_Exercise details_
Whenever a line contains the string "link", copy it out of the entries.

_Input records_
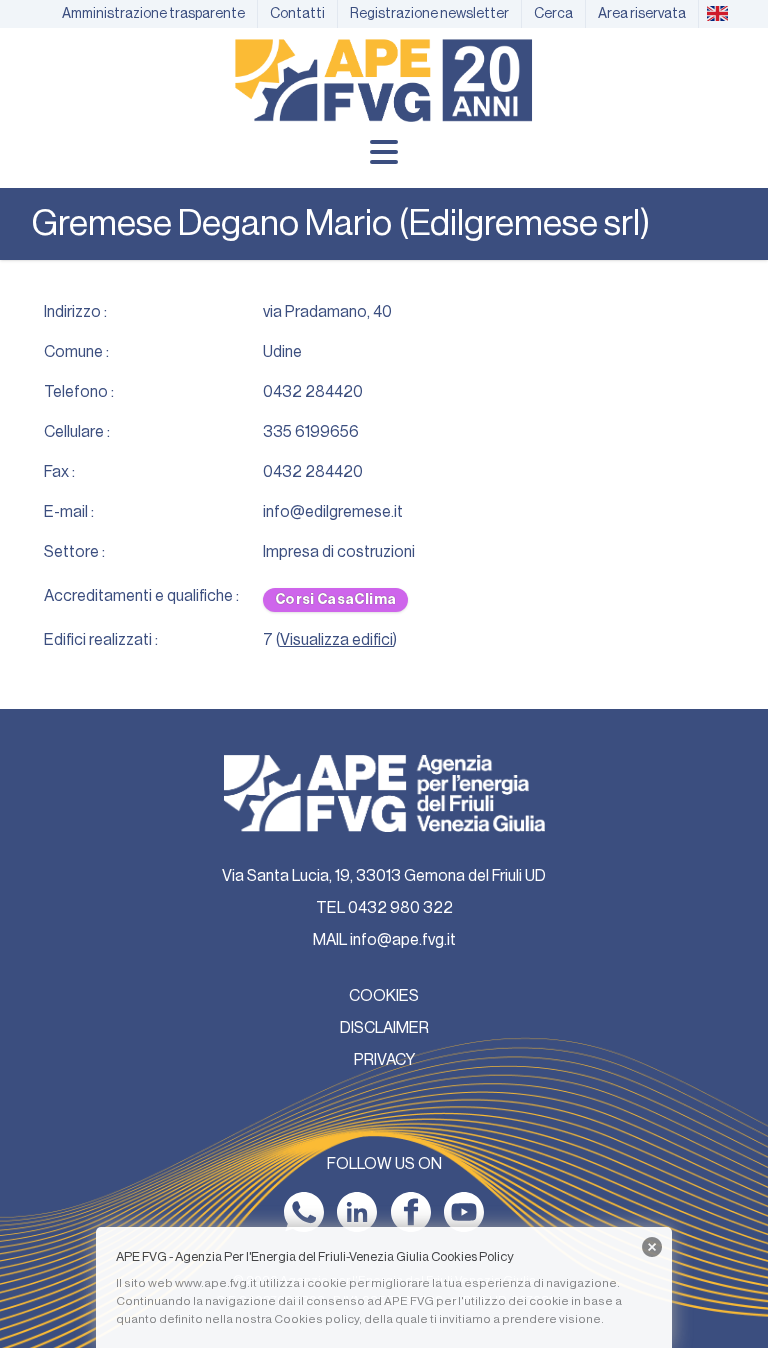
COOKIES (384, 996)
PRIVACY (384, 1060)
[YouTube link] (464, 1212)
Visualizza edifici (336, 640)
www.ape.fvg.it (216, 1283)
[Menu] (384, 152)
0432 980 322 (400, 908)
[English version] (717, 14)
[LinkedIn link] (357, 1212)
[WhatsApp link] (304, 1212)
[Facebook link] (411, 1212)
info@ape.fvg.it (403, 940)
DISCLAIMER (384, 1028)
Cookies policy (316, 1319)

---

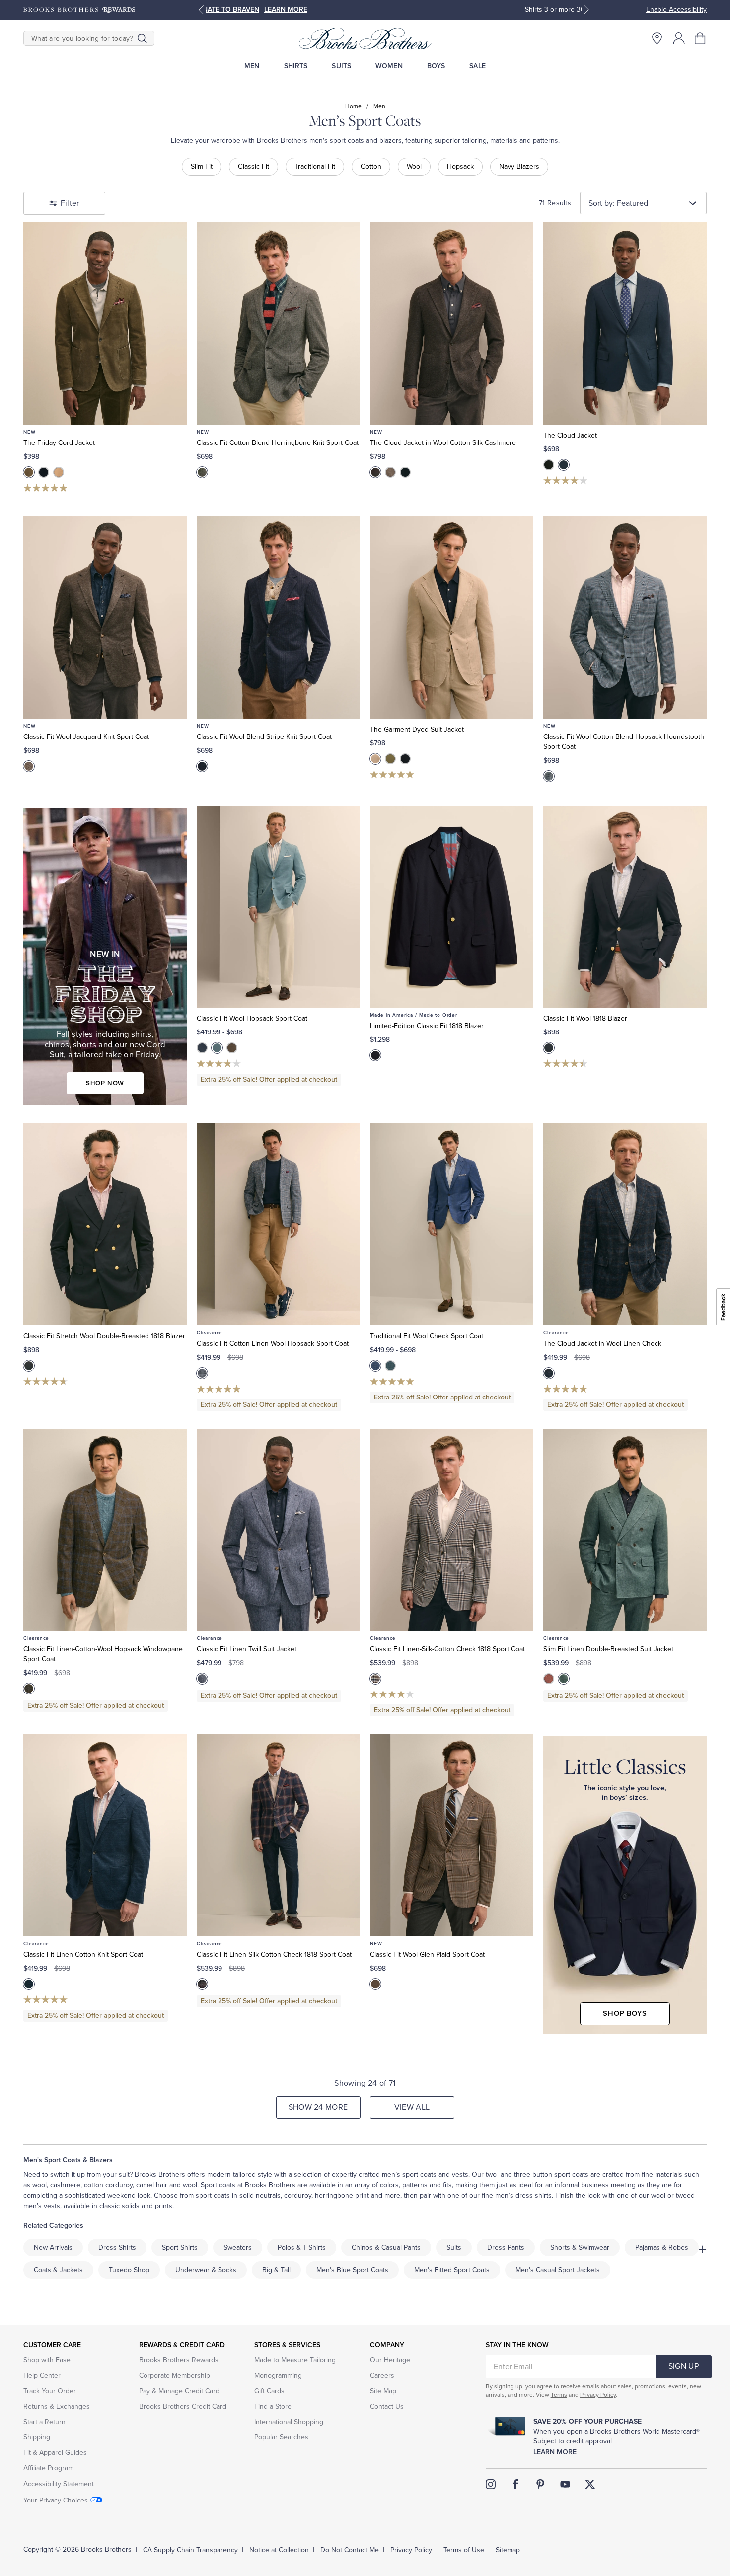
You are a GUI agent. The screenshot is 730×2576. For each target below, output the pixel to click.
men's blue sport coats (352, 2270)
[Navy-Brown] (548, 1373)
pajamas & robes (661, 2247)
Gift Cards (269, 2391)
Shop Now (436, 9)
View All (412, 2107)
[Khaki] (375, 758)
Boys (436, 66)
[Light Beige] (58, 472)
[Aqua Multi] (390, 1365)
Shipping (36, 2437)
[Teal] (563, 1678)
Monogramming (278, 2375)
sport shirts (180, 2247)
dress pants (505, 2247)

_Solution below_
[YouTube link] (464, 1212)
[LinkedIn link] (357, 1212)
[WhatsApp link] (304, 1212)
[Facebook link] (411, 1212)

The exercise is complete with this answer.